Liver Location in Body
Chronic Hepatitis C
People with the chronic disease do not have symptoms; however, if they have had the disease for years they will have liver damage. This is a serious disease that can result in long-term health problems, which include liver damage, liver failure or even death. About 15,000 people die annually from related liver disease.
New Generation of Medications
There has been a new generation of antiviral medications that were the result of clinical trials designed to clear this liver-ravaging virus from patient’s bloodstreams in as little as eight weeks. Sovaldi and Olysio are the newest approved medications. These new medication completely suppressed the virus in over 90 percent of the patients.
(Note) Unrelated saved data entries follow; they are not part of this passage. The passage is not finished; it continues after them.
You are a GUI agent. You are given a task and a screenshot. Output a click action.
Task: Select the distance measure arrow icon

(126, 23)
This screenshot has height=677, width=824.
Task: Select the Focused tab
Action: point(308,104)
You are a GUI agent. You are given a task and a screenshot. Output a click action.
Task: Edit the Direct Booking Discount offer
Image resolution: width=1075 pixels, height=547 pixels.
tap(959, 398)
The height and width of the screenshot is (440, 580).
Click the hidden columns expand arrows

Sovaldi was just approved by the FDA in December 2013. It cost the company $11 million dollars to develop this medication. This medication is sold by Gilead Sciences Inc. at $1000 per pill and $84,000 for a full treatment regimen, in addition to the cost of companion medicines.
The demand for this drug is growing incredibly fast, and it is probably out of reach for someone who has no insurance. It is certainly straining the finances of insurance companies as well. It is also a problem for states that fund Medicaid programs. For instance, Massachusetts spent $10.8 million on Sovaldi in the first three months of this year.
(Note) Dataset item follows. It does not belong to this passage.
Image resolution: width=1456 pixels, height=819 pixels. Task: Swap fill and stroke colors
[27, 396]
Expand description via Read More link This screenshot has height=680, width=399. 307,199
California stated that the cost per patient can run from $70,000 to $170,000; therefore, they will treat the sickest individuals first.
Some people in the medical community say that this drug will still reduce long-term medical expenses for people with hepatitis C. The demand for this medication has grown so fast that insurers are restricting which patients can get it immediately.
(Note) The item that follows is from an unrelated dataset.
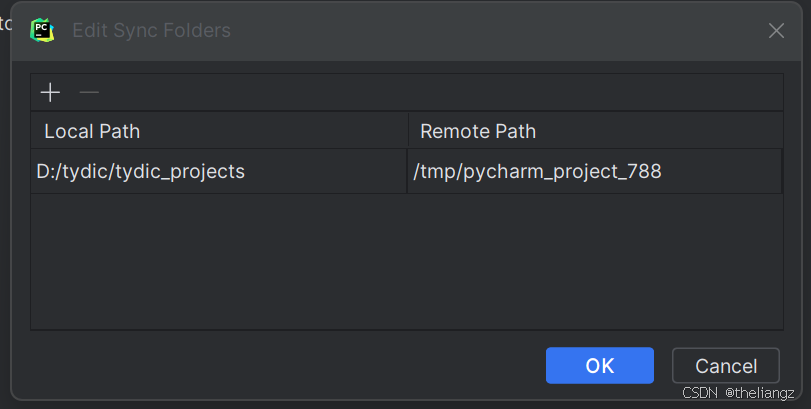
Task: Click the divider between the two path cells
Action: (x=407, y=171)
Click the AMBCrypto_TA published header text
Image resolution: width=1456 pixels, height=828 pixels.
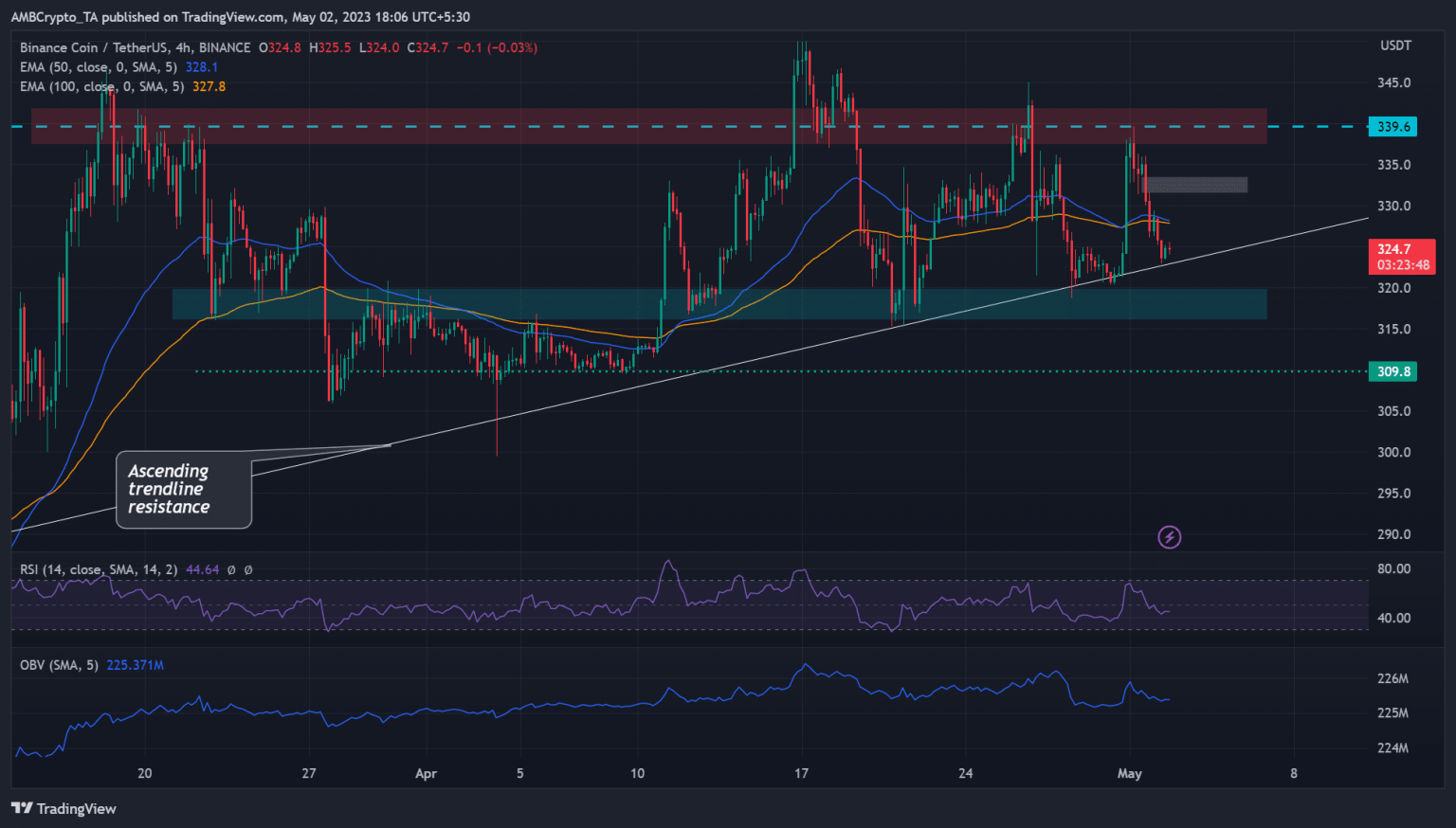tap(240, 16)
The patients awaiting a liver transplant or ones with advanced disease will get the medication first. Obviously, that seems unfair to those that are less ill, but still suffering.
There is another available 12 week drug regimen, but it has significant side effects. This is a 12 week single tablet regimen of sofosbuvir and ledipasvir. Between 94 percent and 99 percent were cured of hepatitis C. This treatment eliminates interferon and ribavirin from the patient’s prior treatment, which will result in fewer side effects.
The side effects from antiviral medications include; fatigue, fever, nausea and headache. There are still times when the side effects become so severe that the treatment is stopped.
What is Hepatitis C and Why Should You Care?
The CDC has recommended that baby boomers born between 1945 in 1965 should be screened for hepatitis C, as so many have silent infections with no symptoms. This is done with a simple blood test.
Hepatitis C is a serious illness, but you can have this virus for many years without symptoms. Eventually the virus will attack the liver, so your physician will start antiviral medications to prevent liver damage. These new medications are going to save thousands of lives, but more research needs to be done so the cost to the patient is reasonable.